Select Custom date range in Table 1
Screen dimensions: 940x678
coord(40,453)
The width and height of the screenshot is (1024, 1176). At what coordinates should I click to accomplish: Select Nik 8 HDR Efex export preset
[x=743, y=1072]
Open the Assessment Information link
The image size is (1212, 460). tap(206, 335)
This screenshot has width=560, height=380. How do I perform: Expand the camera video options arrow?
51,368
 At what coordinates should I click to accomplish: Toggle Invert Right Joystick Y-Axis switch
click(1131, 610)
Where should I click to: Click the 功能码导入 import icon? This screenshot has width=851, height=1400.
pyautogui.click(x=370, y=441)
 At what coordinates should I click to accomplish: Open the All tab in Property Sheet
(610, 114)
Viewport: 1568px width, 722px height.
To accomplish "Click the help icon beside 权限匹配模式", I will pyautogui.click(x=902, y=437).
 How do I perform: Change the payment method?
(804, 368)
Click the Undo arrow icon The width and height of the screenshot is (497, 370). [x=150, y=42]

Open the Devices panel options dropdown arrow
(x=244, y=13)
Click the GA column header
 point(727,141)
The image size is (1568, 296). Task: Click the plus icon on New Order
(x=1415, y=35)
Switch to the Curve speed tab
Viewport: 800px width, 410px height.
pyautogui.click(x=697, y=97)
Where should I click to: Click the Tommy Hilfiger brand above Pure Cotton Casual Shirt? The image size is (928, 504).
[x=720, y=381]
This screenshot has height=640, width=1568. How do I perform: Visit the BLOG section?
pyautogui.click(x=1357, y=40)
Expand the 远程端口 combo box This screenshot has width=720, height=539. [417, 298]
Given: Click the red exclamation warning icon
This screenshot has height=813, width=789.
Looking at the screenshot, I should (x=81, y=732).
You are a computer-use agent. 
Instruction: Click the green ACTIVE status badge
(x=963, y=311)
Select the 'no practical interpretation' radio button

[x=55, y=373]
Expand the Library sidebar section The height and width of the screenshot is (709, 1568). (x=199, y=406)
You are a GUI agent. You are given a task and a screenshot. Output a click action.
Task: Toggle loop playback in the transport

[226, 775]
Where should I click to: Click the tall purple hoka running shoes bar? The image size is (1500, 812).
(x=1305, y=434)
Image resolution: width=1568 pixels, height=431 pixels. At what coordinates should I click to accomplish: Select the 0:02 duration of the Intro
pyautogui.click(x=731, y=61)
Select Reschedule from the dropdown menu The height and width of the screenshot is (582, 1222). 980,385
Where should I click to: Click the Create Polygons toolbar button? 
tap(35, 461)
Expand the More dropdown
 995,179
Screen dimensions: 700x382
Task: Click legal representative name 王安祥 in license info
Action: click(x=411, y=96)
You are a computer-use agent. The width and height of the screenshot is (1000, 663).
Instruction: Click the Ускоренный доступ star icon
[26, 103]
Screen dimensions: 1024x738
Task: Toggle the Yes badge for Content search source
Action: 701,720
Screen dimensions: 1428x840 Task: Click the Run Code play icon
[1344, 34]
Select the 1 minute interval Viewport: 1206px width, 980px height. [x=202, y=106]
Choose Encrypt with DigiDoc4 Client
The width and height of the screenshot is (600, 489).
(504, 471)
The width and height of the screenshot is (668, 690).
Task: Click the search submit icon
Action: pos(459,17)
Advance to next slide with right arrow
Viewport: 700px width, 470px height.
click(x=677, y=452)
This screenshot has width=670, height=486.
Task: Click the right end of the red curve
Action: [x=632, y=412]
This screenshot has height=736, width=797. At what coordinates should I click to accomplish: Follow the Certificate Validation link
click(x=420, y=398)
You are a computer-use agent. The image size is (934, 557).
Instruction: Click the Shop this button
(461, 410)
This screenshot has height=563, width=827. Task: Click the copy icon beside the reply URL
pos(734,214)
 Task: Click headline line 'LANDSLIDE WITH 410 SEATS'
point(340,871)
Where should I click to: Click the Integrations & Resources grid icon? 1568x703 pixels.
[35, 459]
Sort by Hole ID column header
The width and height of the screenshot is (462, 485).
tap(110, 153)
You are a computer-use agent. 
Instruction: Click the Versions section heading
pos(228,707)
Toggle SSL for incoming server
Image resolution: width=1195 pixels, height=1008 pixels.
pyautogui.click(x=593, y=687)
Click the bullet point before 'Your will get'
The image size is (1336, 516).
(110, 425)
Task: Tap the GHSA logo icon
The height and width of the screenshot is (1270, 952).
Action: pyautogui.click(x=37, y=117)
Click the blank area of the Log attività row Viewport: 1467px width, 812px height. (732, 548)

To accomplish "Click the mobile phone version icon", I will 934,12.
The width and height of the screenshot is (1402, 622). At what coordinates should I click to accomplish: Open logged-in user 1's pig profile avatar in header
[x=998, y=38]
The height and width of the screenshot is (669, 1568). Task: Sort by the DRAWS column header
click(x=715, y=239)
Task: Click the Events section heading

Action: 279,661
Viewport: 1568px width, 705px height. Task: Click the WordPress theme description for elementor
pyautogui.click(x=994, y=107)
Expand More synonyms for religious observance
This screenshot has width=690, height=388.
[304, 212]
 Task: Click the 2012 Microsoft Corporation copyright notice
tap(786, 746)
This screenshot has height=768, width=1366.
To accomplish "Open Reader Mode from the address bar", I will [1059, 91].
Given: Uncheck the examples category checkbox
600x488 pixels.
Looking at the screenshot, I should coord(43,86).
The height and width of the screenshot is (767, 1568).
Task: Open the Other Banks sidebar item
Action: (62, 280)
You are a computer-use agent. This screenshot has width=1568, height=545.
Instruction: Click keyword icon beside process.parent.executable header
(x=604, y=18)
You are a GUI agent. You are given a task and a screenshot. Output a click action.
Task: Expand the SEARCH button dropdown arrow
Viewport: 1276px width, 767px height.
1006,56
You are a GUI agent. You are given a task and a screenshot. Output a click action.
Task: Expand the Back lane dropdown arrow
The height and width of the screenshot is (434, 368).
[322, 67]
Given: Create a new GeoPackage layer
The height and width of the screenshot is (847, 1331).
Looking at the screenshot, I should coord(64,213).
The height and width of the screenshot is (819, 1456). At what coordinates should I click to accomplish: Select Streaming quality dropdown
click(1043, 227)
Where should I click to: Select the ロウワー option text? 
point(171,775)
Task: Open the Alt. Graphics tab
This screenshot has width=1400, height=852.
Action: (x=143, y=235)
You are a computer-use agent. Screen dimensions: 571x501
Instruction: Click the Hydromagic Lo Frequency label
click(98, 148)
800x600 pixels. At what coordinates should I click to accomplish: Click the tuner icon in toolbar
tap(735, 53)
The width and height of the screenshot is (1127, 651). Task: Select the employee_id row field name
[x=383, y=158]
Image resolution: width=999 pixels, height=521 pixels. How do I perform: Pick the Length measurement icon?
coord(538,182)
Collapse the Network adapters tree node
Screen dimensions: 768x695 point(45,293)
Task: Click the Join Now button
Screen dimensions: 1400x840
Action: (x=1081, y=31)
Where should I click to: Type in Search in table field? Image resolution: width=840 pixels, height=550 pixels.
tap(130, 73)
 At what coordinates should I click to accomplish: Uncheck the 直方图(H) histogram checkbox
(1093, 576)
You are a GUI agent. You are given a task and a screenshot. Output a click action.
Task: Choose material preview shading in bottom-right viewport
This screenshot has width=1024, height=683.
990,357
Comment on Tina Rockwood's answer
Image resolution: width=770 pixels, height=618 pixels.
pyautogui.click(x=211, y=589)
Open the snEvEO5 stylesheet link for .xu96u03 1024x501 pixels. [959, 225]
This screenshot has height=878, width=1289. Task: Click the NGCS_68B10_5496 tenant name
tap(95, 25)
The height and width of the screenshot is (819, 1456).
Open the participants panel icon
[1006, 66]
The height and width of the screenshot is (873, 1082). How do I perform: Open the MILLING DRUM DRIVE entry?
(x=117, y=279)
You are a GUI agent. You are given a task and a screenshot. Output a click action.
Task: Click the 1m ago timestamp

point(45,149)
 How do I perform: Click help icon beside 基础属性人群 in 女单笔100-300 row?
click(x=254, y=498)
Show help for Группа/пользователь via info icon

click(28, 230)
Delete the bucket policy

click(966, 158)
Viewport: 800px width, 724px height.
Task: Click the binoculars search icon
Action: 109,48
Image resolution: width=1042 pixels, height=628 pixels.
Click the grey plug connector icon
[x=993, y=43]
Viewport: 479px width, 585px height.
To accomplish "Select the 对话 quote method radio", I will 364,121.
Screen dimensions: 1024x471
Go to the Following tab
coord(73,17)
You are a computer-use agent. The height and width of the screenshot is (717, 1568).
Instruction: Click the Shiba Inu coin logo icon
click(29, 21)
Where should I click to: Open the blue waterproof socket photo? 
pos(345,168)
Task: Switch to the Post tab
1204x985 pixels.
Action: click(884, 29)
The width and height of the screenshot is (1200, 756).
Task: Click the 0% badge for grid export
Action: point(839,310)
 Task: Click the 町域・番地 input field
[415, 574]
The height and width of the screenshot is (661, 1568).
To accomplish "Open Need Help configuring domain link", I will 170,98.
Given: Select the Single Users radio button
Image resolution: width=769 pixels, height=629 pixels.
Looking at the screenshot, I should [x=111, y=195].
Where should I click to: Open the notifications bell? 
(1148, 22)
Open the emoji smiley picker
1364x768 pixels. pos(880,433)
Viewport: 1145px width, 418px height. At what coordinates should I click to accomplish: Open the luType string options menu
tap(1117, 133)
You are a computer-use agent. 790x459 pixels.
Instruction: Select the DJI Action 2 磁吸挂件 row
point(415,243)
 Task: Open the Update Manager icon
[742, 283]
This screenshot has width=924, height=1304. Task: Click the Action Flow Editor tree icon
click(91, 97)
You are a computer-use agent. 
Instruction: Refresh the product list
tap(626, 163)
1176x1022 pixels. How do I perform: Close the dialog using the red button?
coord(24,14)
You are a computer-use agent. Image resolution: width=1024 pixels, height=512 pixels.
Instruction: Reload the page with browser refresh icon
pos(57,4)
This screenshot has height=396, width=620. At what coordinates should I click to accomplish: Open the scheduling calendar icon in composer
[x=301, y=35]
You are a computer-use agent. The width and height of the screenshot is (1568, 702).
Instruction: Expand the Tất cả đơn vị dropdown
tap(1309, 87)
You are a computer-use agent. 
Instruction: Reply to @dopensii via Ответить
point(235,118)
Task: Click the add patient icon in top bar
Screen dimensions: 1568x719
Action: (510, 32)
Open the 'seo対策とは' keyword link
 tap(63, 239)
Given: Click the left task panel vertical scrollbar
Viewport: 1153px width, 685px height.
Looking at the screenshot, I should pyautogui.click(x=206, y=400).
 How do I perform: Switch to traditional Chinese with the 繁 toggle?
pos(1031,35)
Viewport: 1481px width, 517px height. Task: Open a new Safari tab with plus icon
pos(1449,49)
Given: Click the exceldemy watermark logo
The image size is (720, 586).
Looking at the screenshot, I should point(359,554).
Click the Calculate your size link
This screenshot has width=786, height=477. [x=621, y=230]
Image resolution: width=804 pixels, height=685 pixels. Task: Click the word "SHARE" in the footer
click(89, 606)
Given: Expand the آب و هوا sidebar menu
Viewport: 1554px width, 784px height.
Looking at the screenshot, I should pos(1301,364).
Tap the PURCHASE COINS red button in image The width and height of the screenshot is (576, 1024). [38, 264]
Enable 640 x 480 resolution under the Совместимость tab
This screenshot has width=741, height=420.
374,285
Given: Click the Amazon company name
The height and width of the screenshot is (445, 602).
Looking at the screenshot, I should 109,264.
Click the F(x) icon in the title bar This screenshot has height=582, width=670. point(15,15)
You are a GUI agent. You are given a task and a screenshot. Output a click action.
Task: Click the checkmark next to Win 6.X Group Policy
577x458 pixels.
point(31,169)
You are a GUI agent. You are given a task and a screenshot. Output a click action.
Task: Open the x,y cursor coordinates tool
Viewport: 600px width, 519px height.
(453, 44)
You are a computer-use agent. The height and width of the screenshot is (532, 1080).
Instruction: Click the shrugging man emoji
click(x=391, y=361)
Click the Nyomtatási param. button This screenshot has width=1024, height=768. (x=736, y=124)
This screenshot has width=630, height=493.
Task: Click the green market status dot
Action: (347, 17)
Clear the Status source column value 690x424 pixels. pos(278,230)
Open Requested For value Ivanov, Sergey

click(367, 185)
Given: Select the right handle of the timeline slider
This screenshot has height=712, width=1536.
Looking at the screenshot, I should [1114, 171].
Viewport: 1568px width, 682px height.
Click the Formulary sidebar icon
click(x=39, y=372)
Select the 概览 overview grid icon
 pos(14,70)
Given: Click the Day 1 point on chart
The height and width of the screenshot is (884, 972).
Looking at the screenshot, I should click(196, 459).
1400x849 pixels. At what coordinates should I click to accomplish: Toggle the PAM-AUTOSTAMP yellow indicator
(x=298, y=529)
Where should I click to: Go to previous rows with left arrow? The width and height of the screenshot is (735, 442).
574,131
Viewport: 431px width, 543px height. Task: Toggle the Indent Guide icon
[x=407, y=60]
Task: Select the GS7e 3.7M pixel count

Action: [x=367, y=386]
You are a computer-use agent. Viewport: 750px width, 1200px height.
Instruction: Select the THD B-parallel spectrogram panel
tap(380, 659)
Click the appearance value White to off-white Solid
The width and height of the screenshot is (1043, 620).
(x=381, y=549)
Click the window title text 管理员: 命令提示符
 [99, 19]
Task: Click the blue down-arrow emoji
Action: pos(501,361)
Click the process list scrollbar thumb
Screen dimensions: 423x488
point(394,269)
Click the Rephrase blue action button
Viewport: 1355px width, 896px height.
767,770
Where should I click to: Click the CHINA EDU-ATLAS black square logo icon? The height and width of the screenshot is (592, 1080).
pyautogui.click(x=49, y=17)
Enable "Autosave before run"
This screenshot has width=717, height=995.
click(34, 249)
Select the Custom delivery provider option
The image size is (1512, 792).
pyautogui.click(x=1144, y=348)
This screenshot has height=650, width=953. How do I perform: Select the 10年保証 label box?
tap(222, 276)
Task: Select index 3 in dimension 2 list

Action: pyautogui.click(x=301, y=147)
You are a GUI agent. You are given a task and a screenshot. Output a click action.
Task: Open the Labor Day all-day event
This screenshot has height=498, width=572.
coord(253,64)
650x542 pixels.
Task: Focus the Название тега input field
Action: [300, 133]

Action item: Filter the records above, keeping each line that contains the word "next".

Reply:
Advance to next slide with right arrow
Task: Click the checkmark next to Win 6.X Group Policy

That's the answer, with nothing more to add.